- _Textabschnitt_:
::::
Vorinstanzen und auch andere Gerichte, wie z. B. das Landessozialgericht NRW in diversen Entscheidungen, hatten die Ansetzung eines Durchschnittseinkommens sogar als einzige mögliche Alternative gesehen und sich dabei auf die Arbeitslosengeldverordnung bezogen.

Diese unrichtige Rechtsanwendung wurde nunmehr durch das Bundessozialgericht ausdrücklich verworfen. Als Rechtsgrundlage für eine Berechnung nach Durchschnittseinkommen kann entgegen der Rechtsauffassung des LSG nicht auf § 2 Abs. 3 Satz 1 Alg II‑V in der damaligen Fassung abgestellt werden, denn die Vorschrift regelt nur die vorläufige Entscheidung. 

Nunmehr besteht Rechtsklarheit, dass die Ansetzung eines Durchschnittseinkommens gerade nicht möglich ist, wenn das Jobcenter Leistungen endgültig bewilligt hat.

Die Revisionen der Kläger sind insofern erfolgreich gewesen.
::::
- _Datensätze_:
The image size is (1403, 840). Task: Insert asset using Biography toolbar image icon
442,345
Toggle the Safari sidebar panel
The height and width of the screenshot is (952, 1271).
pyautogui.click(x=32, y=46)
::::
- _Arbeitsauftrag A_:
Beantworte anhand des Textabschnitts über das Durchschnittseinkommen diese Fragen:
(i) Auf welche Verordnung bezogen sich die Vorinstanzen?
(ii) Was regelt § 2 Abs. 3 Satz 1 Alg II‑V laut Textabschnitt?
(iii) Mit welchem Ergebnis endeten die Revisionen der Kläger?
- _Arbeitsauftrag B_:
Stimmen diese Aussagen mit dem Textabschnitt über das Durchschnittseinkommen überein? Antworte jeweils mit Ja oder Nein und zitiere die entscheidenden Worte.
(i) Das Landessozialgericht NRW hielt die Ansetzung eines Durchschnittseinkommens für unzulässig.
(ii) Hat das Jobcenter Leistungen endgültig bewilligt, kann kein Durchschnittseinkommen angesetzt werden.
(iii) Das Bundessozialgericht bestätigte die Rechtsanwendung der Vorinstanzen.
- _Arbeitsauftrag C_:
Führe den Textabschnitt über das Durchschnittseinkommen im Anschluss an seinen letzten Satz fort.

- _Ergebnis A_:
(i) Auf die Arbeitslosengeldverordnung.
(ii) Nur die vorläufige Entscheidung.
(iii) Sie waren erfolgreich.

- _Ergebnis B_:
(i) Nein: „hatten die Ansetzung eines Durchschnittseinkommens sogar als einzige mögliche Alternative gesehen“
(ii) Ja: „dass die Ansetzung eines Durchschnittseinkommens gerade nicht möglich ist, wenn das Jobcenter Leistungen endgültig bewilligt hat“
(iii) Nein: „Diese unrichtige Rechtsanwendung wurde nunmehr durch das Bundessozialgericht ausdrücklich verworfen.“

- _Ergebnis C_:
Zur Begründung führt das BSG in seinem Terminsbericht aus, dass bei der abschließenden Entscheidung aufgrund der damals geltenden Rechtslage nach § 40 Abs. 2 Nr. 1 SGB II aF i.V.m. § 328 Abs. 2, 3 SGB III kein Durchschnittseinkommen zugrunde zu legen ist, sondern vielmehr vom Monatsprinzip (vgl. § 41 SGB II aF) auszugehen ist. § 2 Abs. 3 Satz 1 Alg II‑V aF gilt nach seinem Wortlaut („zu erwarten“) nur für zukünftige Zeiten, und der Verordnungsgeber hätte eine andere Regelung leicht treffen können, zumal er für eine bestimmte Variante der abschließenden Entscheidung eine Regelung in § 2 Abs. 3 Satz 3 Alg II‑V aF getroffen hat.

Aus dem zwischenzeitlich durch das 9. SGB II‑ÄndG eingeführten § 41a SGB II mit seinem Abs. 4 über ein Durchschnittseinkommen bei der abschließenden Entscheidung folgt nichts anderes, weil der Vorschrift insofern keine Rückwirkung beigemessen wird (vgl. § 80 SGB II).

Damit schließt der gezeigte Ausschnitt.